Here’s the executive summary of a plan by the NTIA to free up 500 MHz of spectrum for wireless broadband. The FCC is currently working with a plan to free up 120 MHz of spectrum in the TV broadcast spectrum:
To promote economic growth and unleash the potential of wireless broadband, President Obama unveiled an initiative to reform spectrum policy and improve America’s wireless infrastructure. In June 2010, the President signed a Memorandum calling for the National Telecommunications and Information Administration (NTIA), in collaboration with the Federal Communications Commission (FCC), to make 500 megahertz of spectrum available for fixed and mobile wireless broadband in the next ten years. This will improve America’s economic competiveness, create jobs and help maintain America’s leadership role in technological innovation. This report outlines the plans and milestones to achieve the President’s 500 megahertz goal. The release of this roadmap together with NTIA’s Fast Track Evaluation marks the successful completion of a critical step in the process of freeing up 500 megahertz for use by wireless broadband.

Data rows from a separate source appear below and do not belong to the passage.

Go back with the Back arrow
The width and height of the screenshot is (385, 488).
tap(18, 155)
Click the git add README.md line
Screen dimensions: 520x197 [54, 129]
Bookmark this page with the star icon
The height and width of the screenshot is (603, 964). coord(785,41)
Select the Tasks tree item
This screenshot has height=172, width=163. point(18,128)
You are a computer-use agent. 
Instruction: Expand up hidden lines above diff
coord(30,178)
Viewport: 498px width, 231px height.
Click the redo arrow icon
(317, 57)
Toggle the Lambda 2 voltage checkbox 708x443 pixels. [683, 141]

Included in this report are innovative mechanisms to ensure the successful implementation of the President’s spectrum plan. The report:
- Identifies over 2200 megahertz of Federal and non-Federal spectrum that NTIA and the FCC consider prospects for repurposing for broadband use.
- Sets an aggressive timetable to make available 500 megahertz of spectrum through government coordination.

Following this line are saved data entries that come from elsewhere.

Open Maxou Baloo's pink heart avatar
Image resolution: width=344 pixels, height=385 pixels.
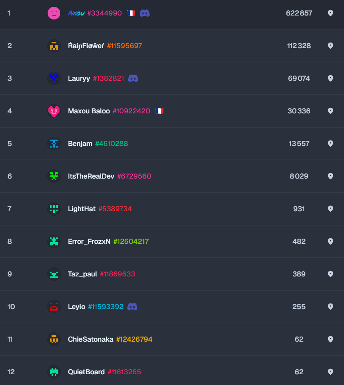tap(54, 111)
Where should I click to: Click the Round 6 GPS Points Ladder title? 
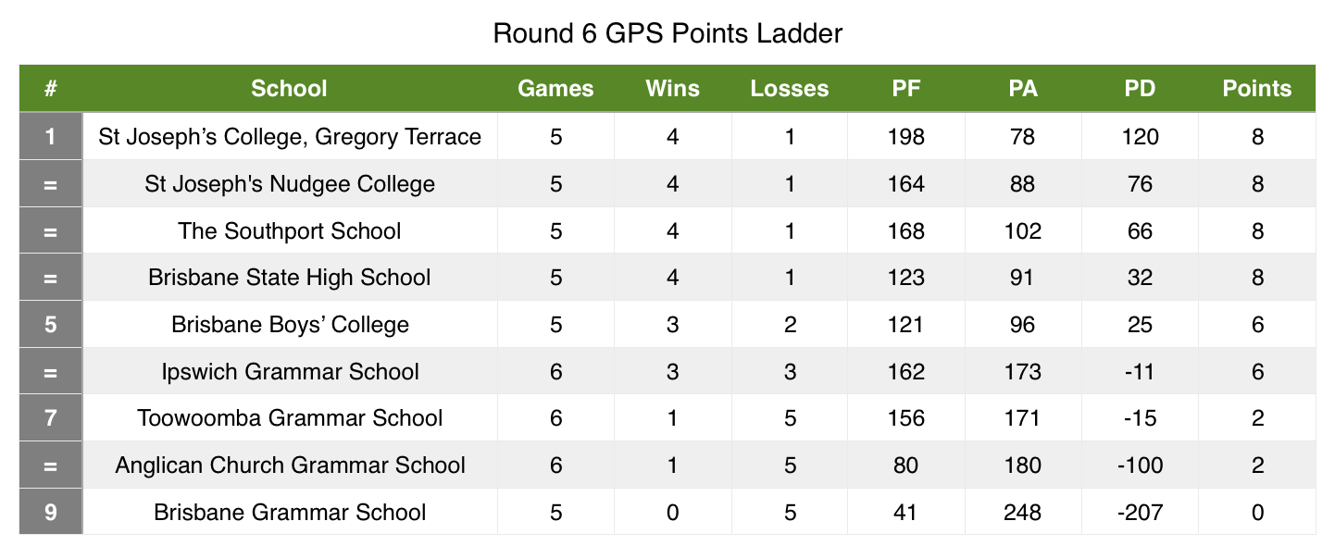coord(668,34)
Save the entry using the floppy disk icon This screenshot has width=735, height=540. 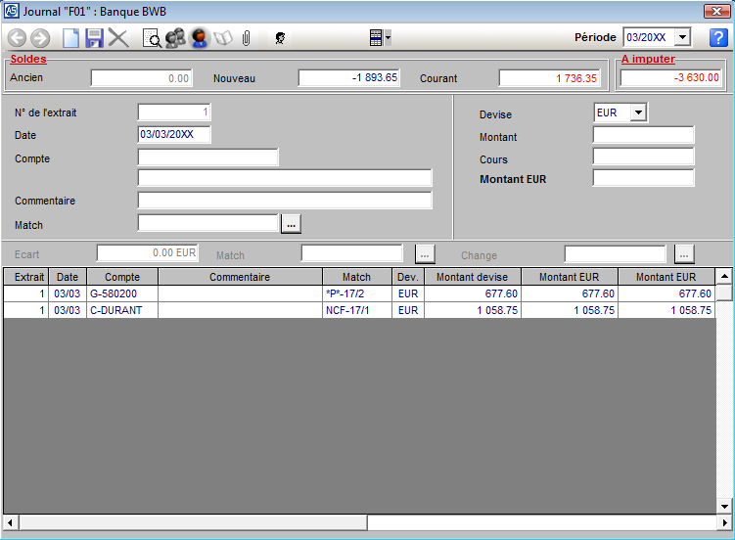pos(95,38)
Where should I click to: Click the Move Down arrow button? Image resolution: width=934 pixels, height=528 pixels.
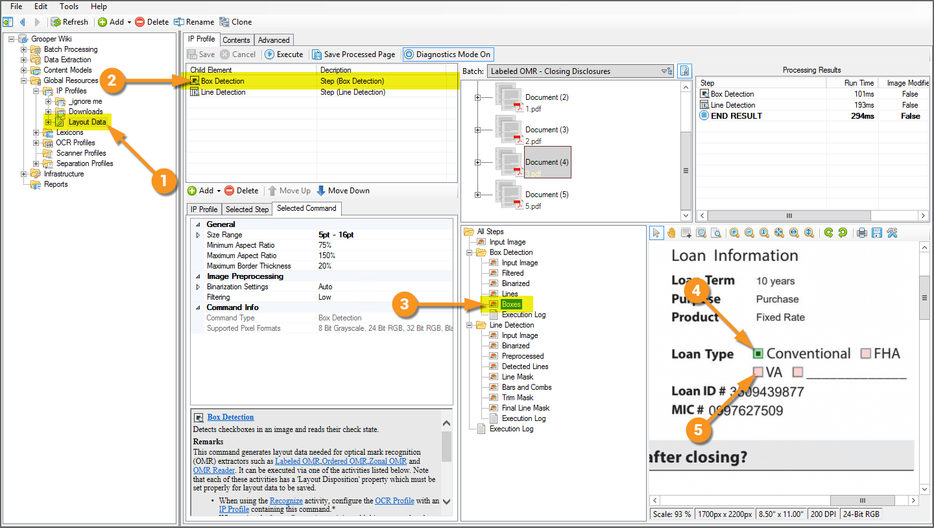click(x=343, y=191)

- Calls for new incentives, including funding agencies for all planning expenses necessary to develop alternatives for legacy assignments of spectrum and provisioning a portion of the proceeds from spectrum auctions to purchase new equipment.
Further, as detailed in the companion Fast Track Evaluation, NTIA has already made substantial progress in identifying spectrum that can be freed up for new uses by:
- Making available 15 megahertz of spectrum (specifically 1695-1710 MHz) while protecting, by the use of exclusion zones, NOAA's mission critical functions of weather forecasting and severe storm warnings as well as other uses by a number of Federal agencies.

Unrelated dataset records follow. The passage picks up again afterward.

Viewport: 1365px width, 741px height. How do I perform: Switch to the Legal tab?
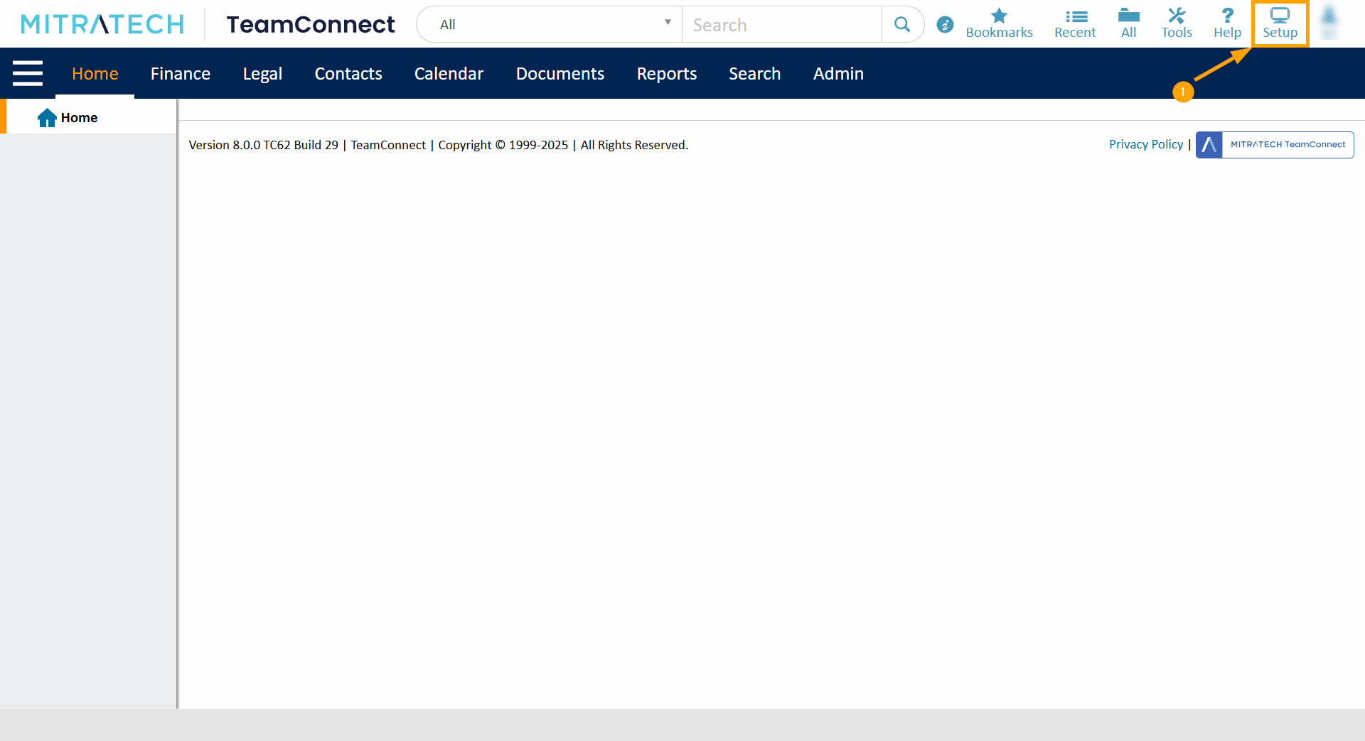tap(262, 74)
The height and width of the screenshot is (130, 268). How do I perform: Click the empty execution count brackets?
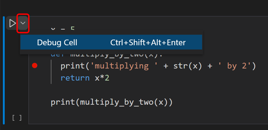click(x=17, y=118)
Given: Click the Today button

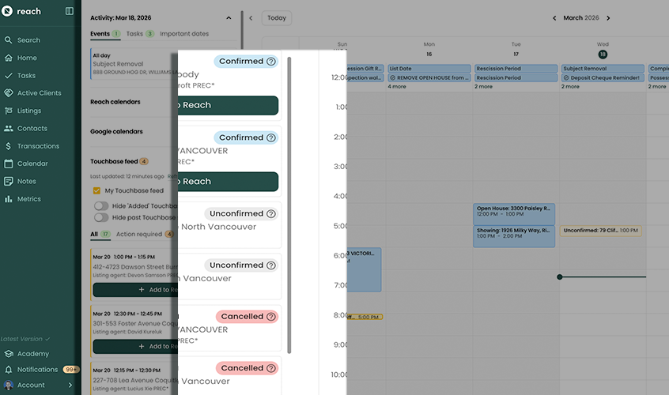Looking at the screenshot, I should click(x=277, y=18).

- Freeing 100 megahertz of spectrum between 3550-3650 MHz while protecting, by the use of exclusion zones, U.S. Navy coastal operations and other Department of Defense test and training areas.
- Identifying two 20 megahertz bands of spectrum (40 megahertz within 4200 and 4400 MHz) that might be freed up depending upon international reallocation and further study to determine whether radio altimeters actually operate in the 40 megahertz being considered.
Although there was not sufficient time to complete the analysis of the band within the timeframe of the Fast Track Evaluation, the 1755-1780 MHz band will continue to be a priority for analysis under this Plan and Timetable because it is harmonized internationally for mobile operations, wireless equipment already exists and the band provides signal characteristics advantageous to mobile operations.
Link: NTIA U.S. Dept. of Commerce. (pdf)
Harold Feld from the group, Public Knowledge, provides some interesting analysis, including this:
While none of the recommendations should come as a surprise to anyone who follows spectrum policy, it rather dashes the hope of anyone who thinks that we can rely on a single method — such as auctions — to get there. ¶ Why? Well, turns out the federal government is not sitting on a boatload of unused spectrum. At best, there are federal users that — with investment of money and significant planning — could migrate over time to more efficient technologies and/or uses. What federal spectrum that is available in the short term will require geographic “exclusion zones” to protect existing federal operations and, by and large, is not in particularly “good” spectrum for delivering mobile broadband in ways that existing wireless carriers could easily (relatively speaking) integrate into their operations. So even if we have an auction, it won’t raise squindoodles of money.
Link: Public Knowledge.
Spectrum decisions are normally long-term ones, but Jerry Brito makes a good point about how priorities can change over time:
The incentive auctions and secondary market rules the FCC will consider steps in the right direction. But once the spectrum is released from the grasp of old and inefficient technology, we should make sure we don’t make the same mistake again. Television and radio were the most important technologies in the world at one point, which is why they were given so much spectrum by government. Today it’s mobile broadband, and that’s where we want the spectrum to go. But let’s be careful we don’t earmark the spectrum in any way so that fifty years from now we find that we have a spectrum crunch for teleportation because it’s in the hands of broadband.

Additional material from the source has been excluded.